Biographical details
- Born: Durham, Ontario, Canada
- Alma mater: Cornell University

Playing career
- 1982–1986: Cornell
- Position: Defenseman

Coaching career (HC unless noted)
- 1986–1990: Cornell (assistant)
- 1990–1995: Western Michigan (assistant)
- 1995–2025: Cornell

Head coaching record
- Overall: 561–300–117 (.633)
- Tournaments: 11–14 (.440)

Accomplishments and honors

Championships
- 6× ECAC regular season champion (2002, 2003, 2005, 2018, 2019, 2020); 7× ECAC Tournament Champion (1996, 1997, 2003, 2005, 2010, 2024, 2025);

Awards
- 2020 Spencer Penrose Award Division I Coach of the Year (co-winner); 5x ECAC Hockey Coach of the Year (2002, 2003, 2005, 2018, 2020); 4x Ivy League Coach of the Year (2018, 2019, 2020, 2024);

= Mike Schafer =

Cornell University ice hockey coach

Mike Schafer is a former men's ice hockey coach who was the head coach at Cornell University from 1996 until 2025. He graduated from Cornell in 1986 with a degree in business management after leading the team to its first conference tournament championship in six years. Schafer retired as a player after his senior season and immediately became an assistant with the Big Red. Schafer left his alma mater after the 1989–90 season, taking a similar position with the Western Michigan Broncos of the CCHA. Five years later, after a downturn in the program that saw three consecutive losing seasons (including back-to-back single digit-win years) Cornell replaced Brian McCutcheon with Schafer as head coach. Schafer quickly returned the Big Red to prominence, winning the ECAC Hockey conference tournament his first two seasons back in Ithaca. Schafer has remained with Cornell ever since, becoming the longest tenured and the winningest coach in team history.

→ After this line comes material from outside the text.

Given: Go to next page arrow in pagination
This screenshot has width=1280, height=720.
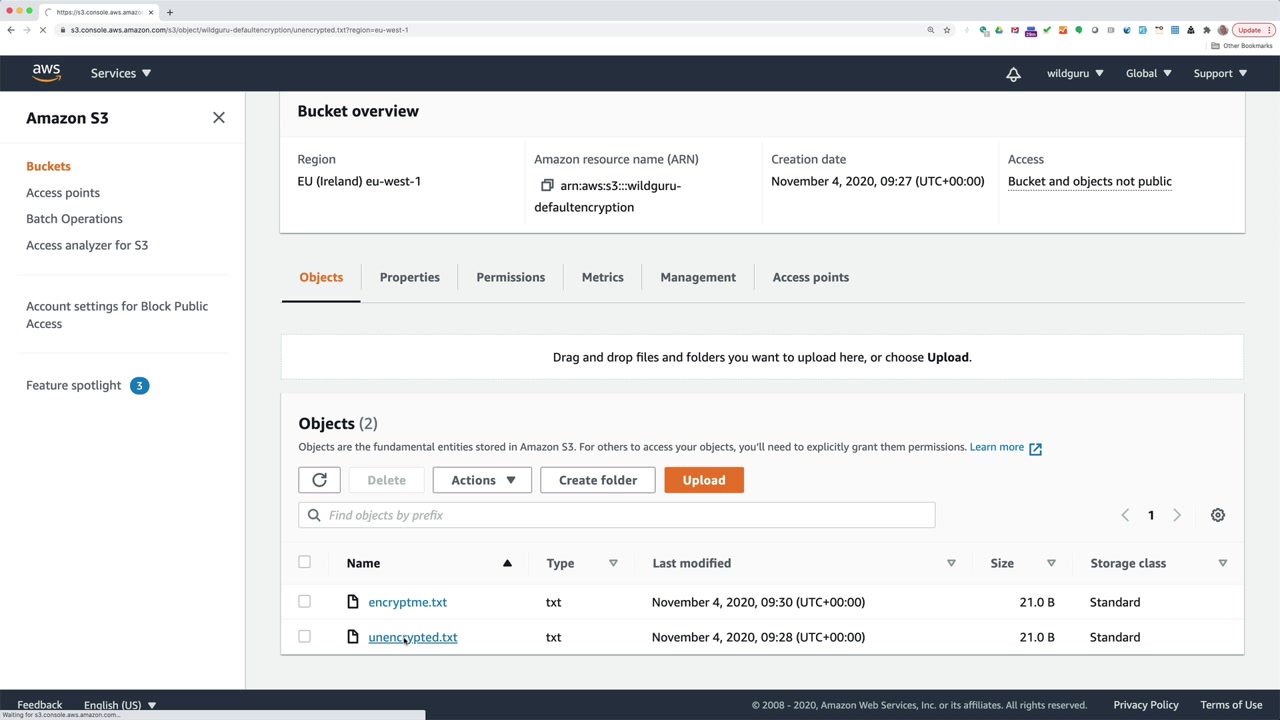Looking at the screenshot, I should [x=1177, y=515].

On June 13, 2024, Schafer announced that he would retire at the conclusion of the 2024-2025 hockey season.

==Career==
Schafer has been credited as one of college hockey's premier defensive coaches as his teams consistently produce among the lowest goals allowed annually. Two of Schafer's goaltenders (David LeNeveu in 2003 and David McKee in 2005) hold the second and third lowest goals against averages in NCAA history for one season with the former backstopping the Big Red to their first frozen four since 1980 and first overall seed in 2003 (a rarity for ECAC programs). Schafer has made more appearances in the ECAC tournament championship game than any other head coach with 13 and has the record for most victories at seven. Schafer's 2003 team is thus far the only one to reach 30 wins in Cornell's history (though the 1970 undefeated and untied championship team only played 29 games, finishing 29-0-0).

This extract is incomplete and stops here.